If someone has any suggestion, would be great!

I've found this kinda leaderboard on image classification : https://paperswithcode.com/sota/image-classification-on-imagenet EfficientNetV2 is ranked 101. I've check a couple of "better" models with less than 1B params and couldn't find any tensorflow implementation. I guess if someone really wants & know how to do it, converting a pytorch model to tensorflow (and then to tensorflowjs) would be doable : https://paperswithcode.com/sota/image-classification-on-imagenet

bonswouar commented 4 months ago

FYI I did some tests with the latest https://github.com/vikhyat/moondream , it's a really impressive model for it's size (1.8B parameters), but unfortunately it's a pretty general vision LLM, thus not made for image classification specifically.

I've tried to pass a list of keywords in the input but I didn't have great results, I guess long text inputs aren't well handled by such a small LLM. Although testing some keywords one by one gives pretty excellent results! For example I made this simple prompt; Does this picture contain "{keyword}"? Yes or No. No if you're not sure. and it seems to reliably gives accurate Yes or No responses. But it would be very time intensive to test all keywords one by one... A fine-tuned version for image classification could be pretty amazing though.

Anyway I'm not sure it's even possible to convert it to tensorflow model, but seeing the progress those kind of models have had recently the current Recognize model really feels old now :/

marcelklehr commented 4 months ago

seeing the progress those kind of models have had recently the current Recognize model really feels old now :/

I agree. Nextcloud GmbH is unlikely to spend efforts on revamping the models, sadly. I'm more than happy to guide any contributor willing to commit to implementing new stuff. (A good thing to work on would be #73 )

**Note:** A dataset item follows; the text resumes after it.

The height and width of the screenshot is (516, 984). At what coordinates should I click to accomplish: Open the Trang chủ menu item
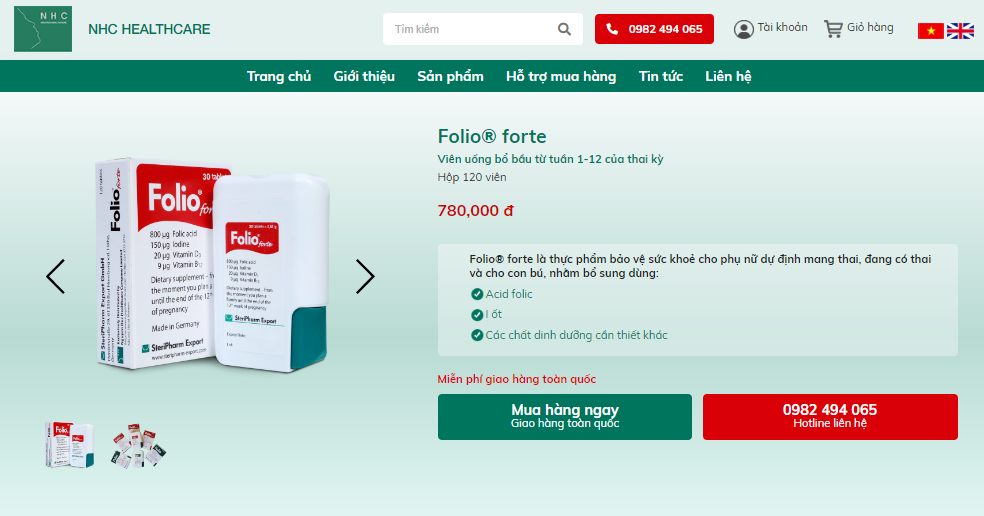pyautogui.click(x=279, y=76)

bonswouar commented 4 months ago

(A good thing to work on would be #73 )

That could be interesting, didn't notice this feature proposal before! Although - and I don't know much about recent classification models (but it seems less active than general LLMs unfortunately, on the open-weight side at least) - it could be nice to aim for a specific model, it would be a good motivation for contributors to see how much better it could be (: (Inference speed isn't really a criteria currently for me, even if I have ~10K pictures and running on the cpu it's fast enough for my use case - but an external device could mean a bigger model)

bonswouar commented 3 months ago

Kinda related, in recent news Mozilla is releasing an image recognition model for generating images alt text: https://hacks.mozilla.org/2024/05/experimenting-with-local-alt-text-generation-in-firefox-nightly/

The current model is apparently quite good and very small, and the training / model creation code is also open. Looking at the dataset it was fined tuned on, it's obviously made for alt_text, but it could be quite easy to refactor this dataset to have a list of keywords instead.

JartanFTW commented 3 months ago

I can see a use-case in including harmful content keywords for automated flagging/removal purposes for organizations.

TechupBusiness commented 3 months ago

Wow Microsofts newest Florence 2 model looks awesome (Open Source). Just not sure how helpful it is, but it could extract a description and do an object detection.

JartanFTW commented 2 months ago

Meta's brand new open-source Segment Anything Model 2 may be very useful for object segmentation for recognition.